Furthermore, fundamental things such as the fact CPU interconnects are in the 160+Gbps range compared to (in their example) 10gbps network prevents this from scaling as a single system would. Even in a single dual socket system it is not uncommon to pin (via numactl) processes to a single CPU in order to get full performance out of applications and prevent saturating this interconnect.

Accessing memory from a remote core over the network is seriously handicapped in this respect, and purpose built cluster systems such as infiniband rdma with bandwidth in the 100gbps realm still have issues with this latency. A single stick of previous-gen ddr3-1600 can exceed that bandwidth, with 15x faster access time.

To give an example, a very low latency (non Ethernet) network is around 1300μs, local dram (from the same socket) is 60ns. L3 cache on the same socket is 15ns.

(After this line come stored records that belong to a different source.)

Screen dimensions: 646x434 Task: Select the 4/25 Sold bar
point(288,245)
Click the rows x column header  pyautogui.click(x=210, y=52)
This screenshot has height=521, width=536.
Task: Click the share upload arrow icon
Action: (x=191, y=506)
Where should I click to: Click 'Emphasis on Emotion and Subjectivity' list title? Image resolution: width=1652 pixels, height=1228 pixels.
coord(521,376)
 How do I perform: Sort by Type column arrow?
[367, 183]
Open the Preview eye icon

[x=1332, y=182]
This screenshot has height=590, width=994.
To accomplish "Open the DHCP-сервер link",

You can be smart about pinning memory allocation to the local CPU core requesting it, and minimizing thread migration to another host, but there is no magic bullet to getting past these theoretical limits. Accessing packets arriving on a network card in host A from host B's core would halve the network bandwidth unless there is a dedicated network for the clustering.

That being said, virtualization isn't perfect either and the overhead can be substantial as we've seen when comparing to containers on bare metal.

I'd really like to take this for a test drive and benchmark it with some R jobs.

Even if it's slower, the value of not having to use cluster-aware toolkits is valuable to many, not to mention simplicity of operation.

I wish they would release an open source version before getting sucked up as a stop-loss by Intel.

mtanski · on March 8, 2016

I imagine that a untuned guest operating scheduler would wreck havoc in this scenario.